Arsenal boss Arsene Wenger has assured supporters the club's stable financial position will not force them into selling further star names including Theo Walcott and Jack Wilshere.
In order to balance the books following the completion of the £390m Emirates Stadium in 2006 Wenger has been required to sell several first-team players including former captains Cesc Fabregas and Robin van Persie.
The successive sales have contributed to a trophy-drought stretching back to 2005 and has seen The Gunners consigned to battling for a Champions League place rather than challenging for the Premier League title.
Chief executive Ivan Gazidis confirmed earlier this summer that Arsenal now have the financial clout to compete for the best and most expensive players in the world in the transfer market, and while the club have only added Yaya Sanogo on a free transfer from Auxerre, Wenger says fiscal stability will ensure there will be no further high profile sales.
"What happened for years was the quality of our work has been taken away from us because the best players left for financial reasons," Wenger said.
"For the first time this year that has not happened and I don't think it will happen again for financial reasons. We have made the first step. The next step is to strengthen the squad and the team by buying the right players."
The declaration is a huge boost to Arsenal fans who feared that the future of the likes of Walcott, who only signed a new contract last January, and Wilshere, who was tipped to be a future England captain by Steven Gerrard in mid-week, would be compromised by a lack of recent silverware.
Barcelona full-back Dani Alves called for the Catalans to move for Wilshere in February. His display against Barca in the Champions League in 2011 earned rave reviews and his style of play and acute passing ability has seen parallels drawn with that of the La Liga champions.
Wenger has been forced into allaying fears that the club's star names could leave following a summer transfer window which has seen few new additions despite assurances the club would splash out in an attempt to close the gap to champions Manchester United.
The Frenchman has heeded most of the criticism for a lack of spending, but feels such an assessment is unwarranted given the market's current state.
"Why should I resist (spending)? I just defend the idea that you spend the money you have and not the money you don't have," the Arsenal manager added. "For years I did that. Today we have more so we can spend more. It's as simple as that.
If you bring me tomorrow players who are better than those we have, I promise you we will look at them. It's as simple as that.

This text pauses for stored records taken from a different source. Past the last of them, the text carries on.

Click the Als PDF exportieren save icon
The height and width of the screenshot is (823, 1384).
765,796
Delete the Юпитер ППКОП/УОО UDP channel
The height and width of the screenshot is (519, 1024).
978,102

You cannot say that Wilshere is a super player and then ask why you do not buy better player than him?
"The issue is that the club sometimes does not want to sell at any price. In the example of Suarez and you are Liverpool, you have to calculate if you want to get into the Champions League, who are our rivals and do we want to sell to them?
"Unless they need the money or they have a clause or things like that, things are not always working just because you put the money up."